## Stated exercise A
Extract the entries running from the line with "The height and width of the screenshot is (1073, 1906)." through the line with "Action: (1507, 1430)", inclusive, and reproduce those lines exactly.

We can instead look at a term's inverse document frequency (idf), which:

- Decreases weight for commonly used words, while
- Increasing weight for those words not used much in a collection of documents.

This effectively tells us **how common or rare a word is accross a collection of documents**.

It is a function of a word `$w$`, and the collection of documents `$\mathcal{D}$`.

$$
idf(w, \mathcal{D}) = \log{\left(\frac{\text{Number of } \mathcal{D}}{\text{Number of documents containing } w}\right)}
$$

---
# Inverse-document frequency: Example

Let's say that we had 20 documents:

- Out of 20 documents `$\mathcal{D}$` 
- How many documents contain the word, "the". (All 20 contain "the")

$$
idf(w = 20, \mathcal{D} = 20) = \log{\left(\frac{20}{20}\right)}
$$

$$
idf(w = 20, \mathcal{D} = 20) = \log{\left(1\right)}
$$

$$
idf(w = 20, \mathcal{D} = 20) = 0
$$

---
# Inverse-document frequency: Example

Let's say that we had 20 documents:

- Out of 20 documents `$\mathcal{D}$` 
- How many documents contain the word, "Deciduous". (Only 1 contains the word "Deciduous")

## Stated exercise B
Copy the inverse document frequency text above word for word.

## A block of data
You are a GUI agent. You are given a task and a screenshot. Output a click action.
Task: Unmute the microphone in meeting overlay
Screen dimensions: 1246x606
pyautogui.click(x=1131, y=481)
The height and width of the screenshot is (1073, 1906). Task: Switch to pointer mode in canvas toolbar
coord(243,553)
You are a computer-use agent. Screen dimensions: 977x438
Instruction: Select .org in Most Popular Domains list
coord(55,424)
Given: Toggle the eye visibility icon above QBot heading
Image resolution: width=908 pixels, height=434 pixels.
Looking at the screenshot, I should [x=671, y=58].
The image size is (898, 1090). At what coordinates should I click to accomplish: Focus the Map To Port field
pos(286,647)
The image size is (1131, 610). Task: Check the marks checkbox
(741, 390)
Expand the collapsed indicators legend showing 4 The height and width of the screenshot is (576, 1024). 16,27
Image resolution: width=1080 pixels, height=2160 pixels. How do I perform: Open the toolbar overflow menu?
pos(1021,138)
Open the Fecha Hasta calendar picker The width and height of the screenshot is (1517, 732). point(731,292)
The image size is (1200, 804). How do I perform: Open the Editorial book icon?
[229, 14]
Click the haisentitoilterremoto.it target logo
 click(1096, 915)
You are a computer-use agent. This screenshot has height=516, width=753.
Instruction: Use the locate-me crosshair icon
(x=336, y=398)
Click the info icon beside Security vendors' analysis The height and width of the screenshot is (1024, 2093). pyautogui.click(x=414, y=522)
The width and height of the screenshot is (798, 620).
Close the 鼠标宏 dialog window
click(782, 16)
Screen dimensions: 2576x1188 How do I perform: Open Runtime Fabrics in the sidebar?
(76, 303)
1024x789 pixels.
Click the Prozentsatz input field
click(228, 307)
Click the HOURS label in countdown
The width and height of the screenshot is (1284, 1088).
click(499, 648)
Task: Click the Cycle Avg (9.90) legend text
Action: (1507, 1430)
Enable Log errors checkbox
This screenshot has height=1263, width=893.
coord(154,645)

## Answer A
The height and width of the screenshot is (1073, 1906). Task: Switch to pointer mode in canvas toolbar
coord(243,553)
You are a computer-use agent. Screen dimensions: 977x438
Instruction: Select .org in Most Popular Domains list
coord(55,424)
Given: Toggle the eye visibility icon above QBot heading
Image resolution: width=908 pixels, height=434 pixels.
Looking at the screenshot, I should [x=671, y=58].
The image size is (898, 1090). At what coordinates should I click to accomplish: Focus the Map To Port field
pos(286,647)
The image size is (1131, 610). Task: Check the marks checkbox
(741, 390)
Expand the collapsed indicators legend showing 4 The height and width of the screenshot is (576, 1024). 16,27
Image resolution: width=1080 pixels, height=2160 pixels. How do I perform: Open the toolbar overflow menu?
pos(1021,138)
Open the Fecha Hasta calendar picker The width and height of the screenshot is (1517, 732). point(731,292)
The image size is (1200, 804). How do I perform: Open the Editorial book icon?
[229, 14]
Click the haisentitoilterremoto.it target logo
 click(1096, 915)
You are a computer-use agent. This screenshot has height=516, width=753.
Instruction: Use the locate-me crosshair icon
(x=336, y=398)
Click the info icon beside Security vendors' analysis The height and width of the screenshot is (1024, 2093). pyautogui.click(x=414, y=522)
The width and height of the screenshot is (798, 620).
Close the 鼠标宏 dialog window
click(782, 16)
Screen dimensions: 2576x1188 How do I perform: Open Runtime Fabrics in the sidebar?
(76, 303)
1024x789 pixels.
Click the Prozentsatz input field
click(228, 307)
Click the HOURS label in countdown
The width and height of the screenshot is (1284, 1088).
click(499, 648)
Task: Click the Cycle Avg (9.90) legend text
Action: (1507, 1430)

## Answer B
We can instead look at a term's inverse document frequency (idf), which:

- Decreases weight for commonly used words, while
- Increasing weight for those words not used much in a collection of documents.

This effectively tells us **how common or rare a word is accross a collection of documents**.

It is a function of a word `$w$`, and the collection of documents `$\mathcal{D}$`.

$$
idf(w, \mathcal{D}) = \log{\left(\frac{\text{Number of } \mathcal{D}}{\text{Number of documents containing } w}\right)}
$$

---
# Inverse-document frequency: Example

Let's say that we had 20 documents:

- Out of 20 documents `$\mathcal{D}$` 
- How many documents contain the word, "the". (All 20 contain "the")

$$
idf(w = 20, \mathcal{D} = 20) = \log{\left(\frac{20}{20}\right)}
$$

$$
idf(w = 20, \mathcal{D} = 20) = \log{\left(1\right)}
$$

$$
idf(w = 20, \mathcal{D} = 20) = 0
$$

---
# Inverse-document frequency: Example

Let's say that we had 20 documents:

- Out of 20 documents `$\mathcal{D}$` 
- How many documents contain the word, "Deciduous". (Only 1 contains the word "Deciduous")